### Actions to take
a – Reproduce the passage of the Semiquincentennial article from "Even more significant, though, was" to "County signed the Declaration of Independence.".
b – According to the Semiquincentennial article, when and where does Maryland's Sail250 festival run?

The Semiquincentennial is Coming to the Chesapeake

Those of us who were teenagers or young adults celebrating 1976’s Semicentennial Anniversary of the signing of the Declaration of Independence saw it as a once-in-a-lifetime experience, so we might be forgiven for being amused to find that it’s coming around again. The MD250 and VA250 American Revolution Commissions have been busy planning their commemorations for several years, and special events have already begun, touching especially on the role of the Chesapeake and the contributions of her people in the Revolution. 

The most obvious are Sail250 festivals, elements in a global gathering of tall ships and military vessels to celebrate the 250th Anniversary of the founding of the United States. Virginia’s edition runs in Norfolk and other Lower Bay ports June 12-23, while Maryland’s runs in Baltimore Harbor June 24-30. Also obvious will be waterside events at George Washington’s Mount Vernon on the Potomac below Alexandria, George Washington’s Birthplace National Monument further down the Potomac on the Northern Neck, and the Colonial National Historical Park’s Yorktown Battlefield at the mouth of the York River. There are, however, multiple sites for smaller—but still significant—river-related skirmishes, such as Benedict Arnold’s raid on Richmond and the Battle of Osborne’s Landing on the James in Chesterfield County (opposite today’s Osborne Park & Boat Landing). In Maryland, the largest battle was the repulse of a Lord Dunmore raid on St. George’s Island at the mouth of the Potomac in St. Mary’s County (for a video seminar on that battle, click here).

Even more significant, though, was the approach to revolution that was at once thoughtful and vigorous among the men and women from the Chesapeake who led the drive for the American colonies’ independence. Maryland had its share of patriots. Charles Carroll, Samuel Chase and William Paca of Annapolis and Thomas Stone of Charles County signed the Declaration of Independence. 

Besides General Washington and Thomas Jefferson, the Lee Family of Virginia’s Northern Neck were arguably the most influential thought leaders. The first place to learn about them is spectacular Stratford Hall on the Potomac. Two members of the fourth generation, brothers Richard Henry Lee and Francis Lightfoot Lee, signed the Declaration of Independence. It was Richard Henry Lee, in fact, who made the first motion proposing independence from Great Britain on June 7, 1776 at the Second Continental Congress.

### Data shown
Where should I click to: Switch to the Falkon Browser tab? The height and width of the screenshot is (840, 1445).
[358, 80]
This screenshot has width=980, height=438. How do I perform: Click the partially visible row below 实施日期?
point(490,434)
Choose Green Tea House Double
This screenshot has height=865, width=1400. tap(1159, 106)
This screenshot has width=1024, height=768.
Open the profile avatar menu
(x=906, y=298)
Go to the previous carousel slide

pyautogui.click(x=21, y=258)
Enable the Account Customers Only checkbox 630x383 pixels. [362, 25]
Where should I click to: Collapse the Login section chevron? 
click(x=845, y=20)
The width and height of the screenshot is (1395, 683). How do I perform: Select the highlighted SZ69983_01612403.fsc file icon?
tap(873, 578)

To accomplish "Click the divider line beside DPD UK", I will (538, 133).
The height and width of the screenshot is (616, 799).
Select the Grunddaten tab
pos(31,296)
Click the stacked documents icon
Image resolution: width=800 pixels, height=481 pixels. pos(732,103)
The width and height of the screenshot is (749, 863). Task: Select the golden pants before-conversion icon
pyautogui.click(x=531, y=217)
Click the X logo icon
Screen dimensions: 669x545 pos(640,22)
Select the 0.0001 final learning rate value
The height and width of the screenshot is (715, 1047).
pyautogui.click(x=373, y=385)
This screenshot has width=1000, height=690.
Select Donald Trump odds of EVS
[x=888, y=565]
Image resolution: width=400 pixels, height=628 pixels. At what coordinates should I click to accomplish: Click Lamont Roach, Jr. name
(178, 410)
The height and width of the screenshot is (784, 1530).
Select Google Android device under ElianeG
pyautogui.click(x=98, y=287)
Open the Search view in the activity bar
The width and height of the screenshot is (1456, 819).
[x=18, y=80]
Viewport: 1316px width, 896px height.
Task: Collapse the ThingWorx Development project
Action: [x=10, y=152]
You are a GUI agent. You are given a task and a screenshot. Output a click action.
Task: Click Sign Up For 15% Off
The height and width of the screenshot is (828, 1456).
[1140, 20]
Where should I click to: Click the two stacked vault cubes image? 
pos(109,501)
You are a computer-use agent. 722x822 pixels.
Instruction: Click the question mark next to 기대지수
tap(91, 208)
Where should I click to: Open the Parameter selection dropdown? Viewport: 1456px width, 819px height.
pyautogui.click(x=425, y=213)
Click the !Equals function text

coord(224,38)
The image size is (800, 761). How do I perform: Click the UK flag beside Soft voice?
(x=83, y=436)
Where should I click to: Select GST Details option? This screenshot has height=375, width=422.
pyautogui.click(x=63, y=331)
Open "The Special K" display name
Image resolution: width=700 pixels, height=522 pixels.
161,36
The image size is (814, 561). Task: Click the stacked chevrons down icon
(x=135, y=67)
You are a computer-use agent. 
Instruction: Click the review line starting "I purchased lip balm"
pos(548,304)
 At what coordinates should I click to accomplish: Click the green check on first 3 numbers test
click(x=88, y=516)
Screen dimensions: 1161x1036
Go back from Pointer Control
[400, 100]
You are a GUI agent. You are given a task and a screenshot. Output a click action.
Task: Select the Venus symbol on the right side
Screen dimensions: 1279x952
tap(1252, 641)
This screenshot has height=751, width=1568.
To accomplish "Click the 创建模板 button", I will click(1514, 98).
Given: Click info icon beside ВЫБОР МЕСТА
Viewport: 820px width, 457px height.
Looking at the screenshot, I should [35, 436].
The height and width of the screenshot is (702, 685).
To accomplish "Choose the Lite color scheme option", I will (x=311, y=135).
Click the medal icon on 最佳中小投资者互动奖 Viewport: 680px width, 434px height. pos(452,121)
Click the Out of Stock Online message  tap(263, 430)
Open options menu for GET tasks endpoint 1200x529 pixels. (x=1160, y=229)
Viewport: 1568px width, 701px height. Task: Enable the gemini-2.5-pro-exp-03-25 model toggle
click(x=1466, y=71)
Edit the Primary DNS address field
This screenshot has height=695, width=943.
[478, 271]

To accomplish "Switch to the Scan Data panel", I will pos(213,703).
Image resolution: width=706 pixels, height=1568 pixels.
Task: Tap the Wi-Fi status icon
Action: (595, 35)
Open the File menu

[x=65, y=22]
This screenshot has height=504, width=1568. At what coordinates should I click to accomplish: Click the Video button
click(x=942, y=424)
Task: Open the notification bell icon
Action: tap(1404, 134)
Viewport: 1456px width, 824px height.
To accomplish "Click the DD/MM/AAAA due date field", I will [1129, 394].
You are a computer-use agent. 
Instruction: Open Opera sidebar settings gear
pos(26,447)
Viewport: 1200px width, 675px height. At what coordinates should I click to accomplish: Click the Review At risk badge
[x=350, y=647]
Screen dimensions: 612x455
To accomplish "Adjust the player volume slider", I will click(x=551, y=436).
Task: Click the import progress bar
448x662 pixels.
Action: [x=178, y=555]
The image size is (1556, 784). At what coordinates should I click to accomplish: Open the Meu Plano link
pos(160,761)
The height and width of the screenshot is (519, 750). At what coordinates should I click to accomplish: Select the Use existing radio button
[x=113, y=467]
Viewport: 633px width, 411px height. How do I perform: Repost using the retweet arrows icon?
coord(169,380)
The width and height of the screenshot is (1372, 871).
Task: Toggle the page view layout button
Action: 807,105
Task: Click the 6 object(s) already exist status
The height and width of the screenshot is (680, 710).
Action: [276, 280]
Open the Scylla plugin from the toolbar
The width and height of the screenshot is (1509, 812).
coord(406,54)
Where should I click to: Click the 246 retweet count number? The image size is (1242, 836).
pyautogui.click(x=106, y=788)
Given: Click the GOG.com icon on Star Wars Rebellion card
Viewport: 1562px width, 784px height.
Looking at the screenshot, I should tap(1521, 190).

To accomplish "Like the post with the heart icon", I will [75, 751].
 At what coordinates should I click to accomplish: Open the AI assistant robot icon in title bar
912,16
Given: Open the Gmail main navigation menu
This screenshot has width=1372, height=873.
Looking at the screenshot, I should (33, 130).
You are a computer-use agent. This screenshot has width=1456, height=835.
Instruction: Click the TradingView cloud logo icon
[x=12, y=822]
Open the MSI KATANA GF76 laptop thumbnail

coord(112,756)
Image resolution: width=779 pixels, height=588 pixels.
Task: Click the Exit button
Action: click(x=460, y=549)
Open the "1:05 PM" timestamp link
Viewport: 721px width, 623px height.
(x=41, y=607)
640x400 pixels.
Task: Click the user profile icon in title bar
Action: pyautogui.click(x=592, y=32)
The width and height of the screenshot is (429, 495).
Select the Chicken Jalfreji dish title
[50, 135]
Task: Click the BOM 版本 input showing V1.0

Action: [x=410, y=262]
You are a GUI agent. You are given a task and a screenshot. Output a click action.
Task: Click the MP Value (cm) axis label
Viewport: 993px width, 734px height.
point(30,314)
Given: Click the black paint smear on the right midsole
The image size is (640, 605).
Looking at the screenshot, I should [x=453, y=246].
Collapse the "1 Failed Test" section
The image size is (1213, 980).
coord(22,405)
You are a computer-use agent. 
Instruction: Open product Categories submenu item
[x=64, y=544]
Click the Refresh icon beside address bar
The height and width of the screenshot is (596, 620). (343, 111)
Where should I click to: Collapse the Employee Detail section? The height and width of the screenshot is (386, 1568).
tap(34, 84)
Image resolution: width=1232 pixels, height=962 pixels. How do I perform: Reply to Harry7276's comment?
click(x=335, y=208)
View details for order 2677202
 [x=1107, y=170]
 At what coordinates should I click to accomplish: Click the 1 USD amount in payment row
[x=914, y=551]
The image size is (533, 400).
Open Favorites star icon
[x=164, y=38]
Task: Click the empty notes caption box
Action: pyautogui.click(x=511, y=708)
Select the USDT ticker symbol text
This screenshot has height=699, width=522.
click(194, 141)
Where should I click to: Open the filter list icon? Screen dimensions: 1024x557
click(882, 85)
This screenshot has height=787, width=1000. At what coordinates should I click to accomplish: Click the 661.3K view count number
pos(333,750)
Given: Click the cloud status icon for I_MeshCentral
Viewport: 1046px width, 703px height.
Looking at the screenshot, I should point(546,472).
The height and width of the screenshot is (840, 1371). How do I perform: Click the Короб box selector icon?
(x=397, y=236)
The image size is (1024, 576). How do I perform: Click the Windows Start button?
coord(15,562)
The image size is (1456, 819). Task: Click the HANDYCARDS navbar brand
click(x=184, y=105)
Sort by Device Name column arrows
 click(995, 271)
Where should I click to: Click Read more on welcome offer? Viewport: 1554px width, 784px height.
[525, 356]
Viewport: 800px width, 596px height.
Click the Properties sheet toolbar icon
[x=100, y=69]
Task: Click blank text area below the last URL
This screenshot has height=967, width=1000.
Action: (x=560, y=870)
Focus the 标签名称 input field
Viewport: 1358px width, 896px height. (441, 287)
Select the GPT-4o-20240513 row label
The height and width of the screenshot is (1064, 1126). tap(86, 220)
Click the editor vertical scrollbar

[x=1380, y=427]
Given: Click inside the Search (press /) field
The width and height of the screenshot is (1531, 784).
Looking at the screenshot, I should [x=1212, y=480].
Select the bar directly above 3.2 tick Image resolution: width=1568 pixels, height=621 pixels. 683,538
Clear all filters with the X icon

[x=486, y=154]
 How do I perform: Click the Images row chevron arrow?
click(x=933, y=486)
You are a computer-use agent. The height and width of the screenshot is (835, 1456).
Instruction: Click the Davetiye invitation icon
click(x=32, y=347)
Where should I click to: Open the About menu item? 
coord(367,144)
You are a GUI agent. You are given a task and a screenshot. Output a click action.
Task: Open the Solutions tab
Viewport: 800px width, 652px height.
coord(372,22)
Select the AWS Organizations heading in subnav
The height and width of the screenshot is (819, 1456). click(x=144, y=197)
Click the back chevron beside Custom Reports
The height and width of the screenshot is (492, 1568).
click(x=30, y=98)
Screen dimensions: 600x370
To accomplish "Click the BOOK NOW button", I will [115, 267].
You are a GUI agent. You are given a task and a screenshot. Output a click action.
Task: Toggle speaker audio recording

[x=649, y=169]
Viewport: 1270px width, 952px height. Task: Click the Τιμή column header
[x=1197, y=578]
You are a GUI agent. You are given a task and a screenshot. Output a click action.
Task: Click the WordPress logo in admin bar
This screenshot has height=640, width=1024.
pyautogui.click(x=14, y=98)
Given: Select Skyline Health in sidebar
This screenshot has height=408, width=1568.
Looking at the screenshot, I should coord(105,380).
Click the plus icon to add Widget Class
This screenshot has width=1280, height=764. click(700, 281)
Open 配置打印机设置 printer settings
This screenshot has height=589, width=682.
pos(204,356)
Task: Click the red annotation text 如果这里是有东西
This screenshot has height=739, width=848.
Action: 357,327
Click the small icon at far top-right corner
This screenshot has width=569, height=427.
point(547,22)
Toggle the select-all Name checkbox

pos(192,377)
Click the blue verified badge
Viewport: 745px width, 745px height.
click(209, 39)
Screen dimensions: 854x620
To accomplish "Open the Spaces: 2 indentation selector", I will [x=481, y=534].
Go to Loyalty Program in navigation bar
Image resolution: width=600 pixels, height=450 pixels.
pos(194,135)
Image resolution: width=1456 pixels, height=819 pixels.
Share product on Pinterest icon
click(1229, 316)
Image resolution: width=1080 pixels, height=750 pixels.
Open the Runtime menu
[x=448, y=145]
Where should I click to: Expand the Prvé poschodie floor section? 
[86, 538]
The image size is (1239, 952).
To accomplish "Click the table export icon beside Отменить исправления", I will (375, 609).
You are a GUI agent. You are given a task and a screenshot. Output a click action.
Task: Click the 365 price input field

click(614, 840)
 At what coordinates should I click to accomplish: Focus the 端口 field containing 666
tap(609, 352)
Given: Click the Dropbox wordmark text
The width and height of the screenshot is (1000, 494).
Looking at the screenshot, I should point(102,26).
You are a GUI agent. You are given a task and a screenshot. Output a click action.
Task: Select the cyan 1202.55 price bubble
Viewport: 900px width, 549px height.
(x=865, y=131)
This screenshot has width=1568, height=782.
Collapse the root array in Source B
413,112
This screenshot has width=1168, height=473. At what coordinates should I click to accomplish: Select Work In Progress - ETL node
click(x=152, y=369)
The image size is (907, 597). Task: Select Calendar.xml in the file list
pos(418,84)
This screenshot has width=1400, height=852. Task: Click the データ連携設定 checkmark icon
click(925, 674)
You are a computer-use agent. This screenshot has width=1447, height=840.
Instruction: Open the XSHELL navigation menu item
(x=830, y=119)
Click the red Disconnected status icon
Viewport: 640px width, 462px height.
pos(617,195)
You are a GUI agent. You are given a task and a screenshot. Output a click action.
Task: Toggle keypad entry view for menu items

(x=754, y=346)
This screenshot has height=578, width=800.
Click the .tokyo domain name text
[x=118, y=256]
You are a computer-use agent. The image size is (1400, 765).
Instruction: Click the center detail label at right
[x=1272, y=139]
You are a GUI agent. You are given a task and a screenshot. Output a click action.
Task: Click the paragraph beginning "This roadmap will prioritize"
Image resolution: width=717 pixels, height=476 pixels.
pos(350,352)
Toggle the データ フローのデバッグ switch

### Answers to the tasks
a –
Even more significant, though, was the approach to revolution that was at once thoughtful and vigorous among the men and women from the Chesapeake who led the drive for the American colonies’ independence. Maryland had its share of patriots. Charles Carroll, Samuel Chase and William Paca of Annapolis and Thomas Stone of Charles County signed the Declaration of Independence.

b – In Baltimore Harbor, June 24-30.